----- Given records -----

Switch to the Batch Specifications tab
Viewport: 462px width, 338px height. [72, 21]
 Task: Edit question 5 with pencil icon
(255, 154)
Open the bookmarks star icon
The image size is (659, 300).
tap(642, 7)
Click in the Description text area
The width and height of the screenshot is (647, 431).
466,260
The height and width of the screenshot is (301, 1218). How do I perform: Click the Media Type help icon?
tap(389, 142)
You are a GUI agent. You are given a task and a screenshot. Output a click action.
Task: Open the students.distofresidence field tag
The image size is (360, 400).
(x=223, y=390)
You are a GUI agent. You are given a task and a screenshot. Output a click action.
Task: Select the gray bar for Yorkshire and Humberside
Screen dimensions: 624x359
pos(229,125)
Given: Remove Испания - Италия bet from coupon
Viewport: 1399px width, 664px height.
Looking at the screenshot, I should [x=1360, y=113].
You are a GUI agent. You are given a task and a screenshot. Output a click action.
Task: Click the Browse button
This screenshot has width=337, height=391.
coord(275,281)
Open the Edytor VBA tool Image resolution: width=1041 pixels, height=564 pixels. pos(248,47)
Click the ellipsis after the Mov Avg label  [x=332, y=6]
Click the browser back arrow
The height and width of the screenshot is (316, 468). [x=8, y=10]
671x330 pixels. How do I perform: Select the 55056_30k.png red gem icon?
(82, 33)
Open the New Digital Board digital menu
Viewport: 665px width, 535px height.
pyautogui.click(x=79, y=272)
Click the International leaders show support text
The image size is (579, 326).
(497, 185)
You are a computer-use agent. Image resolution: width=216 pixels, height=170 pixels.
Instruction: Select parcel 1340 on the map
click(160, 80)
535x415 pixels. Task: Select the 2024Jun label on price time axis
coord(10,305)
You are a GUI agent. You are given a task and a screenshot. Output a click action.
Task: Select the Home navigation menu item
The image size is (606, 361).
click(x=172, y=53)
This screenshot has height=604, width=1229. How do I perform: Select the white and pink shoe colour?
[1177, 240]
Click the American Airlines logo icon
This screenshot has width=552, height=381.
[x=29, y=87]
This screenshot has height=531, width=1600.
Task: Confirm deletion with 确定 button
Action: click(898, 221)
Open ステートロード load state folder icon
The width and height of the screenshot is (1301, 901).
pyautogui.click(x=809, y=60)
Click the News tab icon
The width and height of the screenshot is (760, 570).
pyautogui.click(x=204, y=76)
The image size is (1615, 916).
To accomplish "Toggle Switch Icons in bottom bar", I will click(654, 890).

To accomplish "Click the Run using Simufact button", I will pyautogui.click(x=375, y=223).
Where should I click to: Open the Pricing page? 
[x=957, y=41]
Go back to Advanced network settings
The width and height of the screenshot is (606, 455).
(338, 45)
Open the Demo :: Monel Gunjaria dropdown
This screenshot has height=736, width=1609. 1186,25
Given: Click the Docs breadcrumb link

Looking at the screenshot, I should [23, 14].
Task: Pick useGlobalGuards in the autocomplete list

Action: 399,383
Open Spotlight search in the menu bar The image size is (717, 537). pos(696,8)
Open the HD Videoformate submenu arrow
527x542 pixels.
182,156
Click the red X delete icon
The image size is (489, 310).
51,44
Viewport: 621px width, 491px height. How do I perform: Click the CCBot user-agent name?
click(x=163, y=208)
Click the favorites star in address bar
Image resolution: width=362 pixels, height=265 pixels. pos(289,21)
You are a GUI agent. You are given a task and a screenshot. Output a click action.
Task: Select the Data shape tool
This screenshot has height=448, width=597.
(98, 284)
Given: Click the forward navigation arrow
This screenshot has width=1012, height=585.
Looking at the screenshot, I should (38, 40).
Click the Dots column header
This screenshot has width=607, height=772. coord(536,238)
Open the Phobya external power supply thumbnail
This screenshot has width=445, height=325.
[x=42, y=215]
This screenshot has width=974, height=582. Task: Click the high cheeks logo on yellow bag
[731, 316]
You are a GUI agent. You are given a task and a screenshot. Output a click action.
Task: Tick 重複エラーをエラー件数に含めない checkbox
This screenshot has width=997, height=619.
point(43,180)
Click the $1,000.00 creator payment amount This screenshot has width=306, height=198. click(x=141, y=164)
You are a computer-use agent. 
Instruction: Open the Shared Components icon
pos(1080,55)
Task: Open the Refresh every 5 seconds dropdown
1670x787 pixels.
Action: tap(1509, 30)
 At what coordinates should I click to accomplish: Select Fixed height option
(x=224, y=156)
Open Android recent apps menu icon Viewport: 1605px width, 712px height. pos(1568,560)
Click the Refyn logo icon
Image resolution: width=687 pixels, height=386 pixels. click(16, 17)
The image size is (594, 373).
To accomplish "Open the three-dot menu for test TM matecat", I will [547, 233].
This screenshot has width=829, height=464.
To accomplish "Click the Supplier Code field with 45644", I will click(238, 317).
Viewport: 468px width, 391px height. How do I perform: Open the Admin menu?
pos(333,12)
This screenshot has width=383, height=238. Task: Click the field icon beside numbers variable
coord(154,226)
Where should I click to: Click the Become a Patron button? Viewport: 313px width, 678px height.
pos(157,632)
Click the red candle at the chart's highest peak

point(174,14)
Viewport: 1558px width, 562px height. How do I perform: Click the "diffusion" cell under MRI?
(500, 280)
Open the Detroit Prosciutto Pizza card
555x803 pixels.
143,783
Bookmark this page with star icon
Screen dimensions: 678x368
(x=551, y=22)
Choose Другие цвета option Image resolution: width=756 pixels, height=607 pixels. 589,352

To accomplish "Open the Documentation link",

-----

* _Task goal_: Print the entries once more, character for character.

* _Answer section_:
Switch to the Batch Specifications tab
Viewport: 462px width, 338px height. [72, 21]
 Task: Edit question 5 with pencil icon
(255, 154)
Open the bookmarks star icon
The image size is (659, 300).
tap(642, 7)
Click in the Description text area
The width and height of the screenshot is (647, 431).
466,260
The height and width of the screenshot is (301, 1218). How do I perform: Click the Media Type help icon?
tap(389, 142)
You are a GUI agent. You are given a task and a screenshot. Output a click action.
Task: Open the students.distofresidence field tag
The image size is (360, 400).
(x=223, y=390)
You are a GUI agent. You are given a task and a screenshot. Output a click action.
Task: Select the gray bar for Yorkshire and Humberside
Screen dimensions: 624x359
pos(229,125)
Given: Remove Испания - Италия bet from coupon
Viewport: 1399px width, 664px height.
Looking at the screenshot, I should [x=1360, y=113].
You are a GUI agent. You are given a task and a screenshot. Output a click action.
Task: Click the Browse button
This screenshot has width=337, height=391.
coord(275,281)
Open the Edytor VBA tool Image resolution: width=1041 pixels, height=564 pixels. pos(248,47)
Click the ellipsis after the Mov Avg label  [x=332, y=6]
Click the browser back arrow
The height and width of the screenshot is (316, 468). [x=8, y=10]
671x330 pixels. How do I perform: Select the 55056_30k.png red gem icon?
(82, 33)
Open the New Digital Board digital menu
Viewport: 665px width, 535px height.
pyautogui.click(x=79, y=272)
Click the International leaders show support text
The image size is (579, 326).
(497, 185)
You are a computer-use agent. Image resolution: width=216 pixels, height=170 pixels.
Instruction: Select parcel 1340 on the map
click(160, 80)
535x415 pixels. Task: Select the 2024Jun label on price time axis
coord(10,305)
You are a GUI agent. You are given a task and a screenshot. Output a click action.
Task: Select the Home navigation menu item
The image size is (606, 361).
click(x=172, y=53)
This screenshot has height=604, width=1229. How do I perform: Select the white and pink shoe colour?
[1177, 240]
Click the American Airlines logo icon
This screenshot has width=552, height=381.
[x=29, y=87]
This screenshot has height=531, width=1600.
Task: Confirm deletion with 确定 button
Action: click(898, 221)
Open ステートロード load state folder icon
The width and height of the screenshot is (1301, 901).
pyautogui.click(x=809, y=60)
Click the News tab icon
The width and height of the screenshot is (760, 570).
pyautogui.click(x=204, y=76)
The image size is (1615, 916).
To accomplish "Toggle Switch Icons in bottom bar", I will click(654, 890).

To accomplish "Click the Run using Simufact button", I will pyautogui.click(x=375, y=223).
Where should I click to: Open the Pricing page? 
[x=957, y=41]
Go back to Advanced network settings
The width and height of the screenshot is (606, 455).
(338, 45)
Open the Demo :: Monel Gunjaria dropdown
This screenshot has height=736, width=1609. 1186,25
Given: Click the Docs breadcrumb link

Looking at the screenshot, I should [23, 14].
Task: Pick useGlobalGuards in the autocomplete list

Action: 399,383
Open Spotlight search in the menu bar The image size is (717, 537). pos(696,8)
Open the HD Videoformate submenu arrow
527x542 pixels.
182,156
Click the red X delete icon
The image size is (489, 310).
51,44
Viewport: 621px width, 491px height. How do I perform: Click the CCBot user-agent name?
click(x=163, y=208)
Click the favorites star in address bar
Image resolution: width=362 pixels, height=265 pixels. pos(289,21)
You are a GUI agent. You are given a task and a screenshot. Output a click action.
Task: Select the Data shape tool
This screenshot has height=448, width=597.
(98, 284)
Given: Click the forward navigation arrow
This screenshot has width=1012, height=585.
Looking at the screenshot, I should (38, 40).
Click the Dots column header
This screenshot has width=607, height=772. coord(536,238)
Open the Phobya external power supply thumbnail
This screenshot has width=445, height=325.
[x=42, y=215]
This screenshot has width=974, height=582. Task: Click the high cheeks logo on yellow bag
[731, 316]
You are a GUI agent. You are given a task and a screenshot. Output a click action.
Task: Tick 重複エラーをエラー件数に含めない checkbox
This screenshot has width=997, height=619.
point(43,180)
Click the $1,000.00 creator payment amount This screenshot has width=306, height=198. click(x=141, y=164)
You are a computer-use agent. 
Instruction: Open the Shared Components icon
pos(1080,55)
Task: Open the Refresh every 5 seconds dropdown
1670x787 pixels.
Action: tap(1509, 30)
 At what coordinates should I click to accomplish: Select Fixed height option
(x=224, y=156)
Open Android recent apps menu icon Viewport: 1605px width, 712px height. pos(1568,560)
Click the Refyn logo icon
Image resolution: width=687 pixels, height=386 pixels. click(16, 17)
The image size is (594, 373).
To accomplish "Open the three-dot menu for test TM matecat", I will [547, 233].
This screenshot has width=829, height=464.
To accomplish "Click the Supplier Code field with 45644", I will click(238, 317).
Viewport: 468px width, 391px height. How do I perform: Open the Admin menu?
pos(333,12)
This screenshot has width=383, height=238. Task: Click the field icon beside numbers variable
coord(154,226)
Where should I click to: Click the Become a Patron button? Viewport: 313px width, 678px height.
pos(157,632)
Click the red candle at the chart's highest peak

point(174,14)
Viewport: 1558px width, 562px height. How do I perform: Click the "diffusion" cell under MRI?
(500, 280)
Open the Detroit Prosciutto Pizza card
555x803 pixels.
143,783
Bookmark this page with star icon
Screen dimensions: 678x368
(x=551, y=22)
Choose Другие цвета option Image resolution: width=756 pixels, height=607 pixels. 589,352

To accomplish "Open the Documentation link",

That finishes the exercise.